EXTRACTED INFORMATION:
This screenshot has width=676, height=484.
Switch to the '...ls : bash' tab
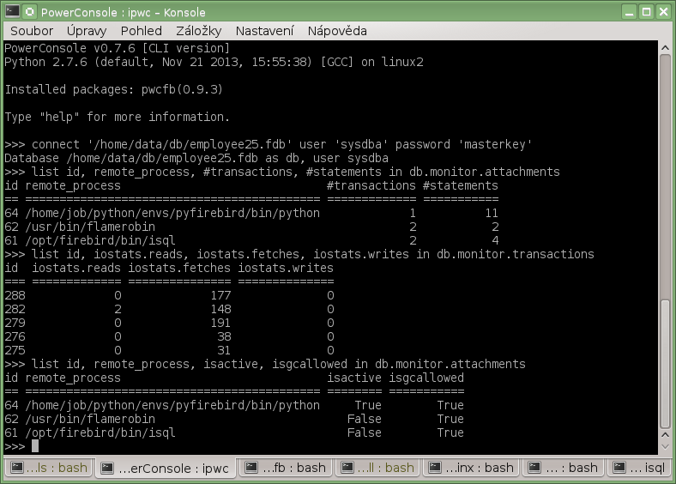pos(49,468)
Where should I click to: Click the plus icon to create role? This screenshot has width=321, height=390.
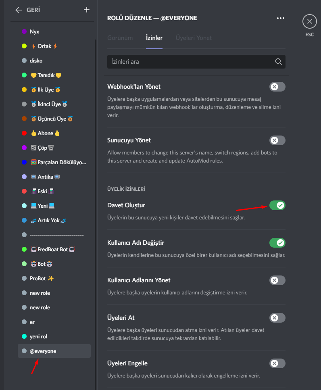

--

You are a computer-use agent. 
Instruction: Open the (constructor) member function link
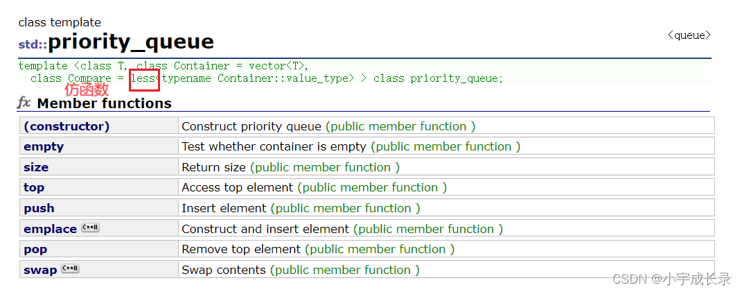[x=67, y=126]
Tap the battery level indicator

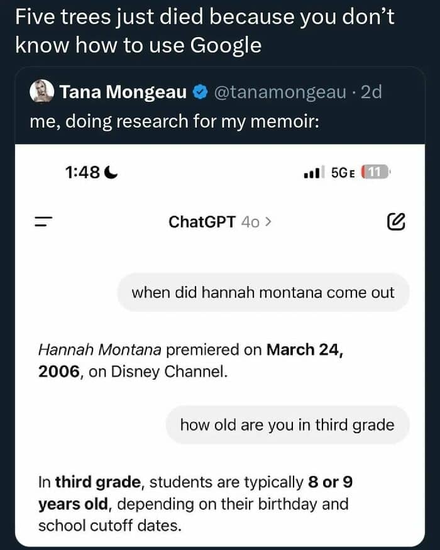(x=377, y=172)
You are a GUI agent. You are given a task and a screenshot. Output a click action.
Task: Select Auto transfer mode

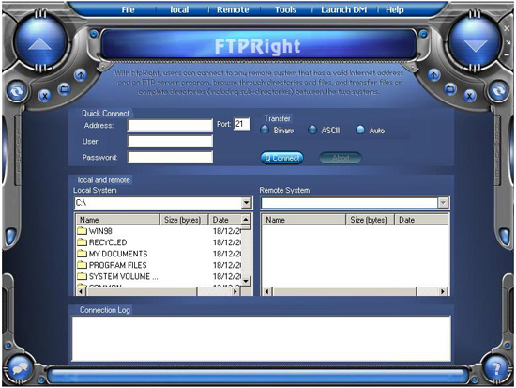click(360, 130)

WHAT THE EXERCISE ASKS:
Count the lines above that contain the string "width", treating uppercase and lowercase letters as distinct. Reply with the number alone.

RESULT FOR THIS EXERCISE:
2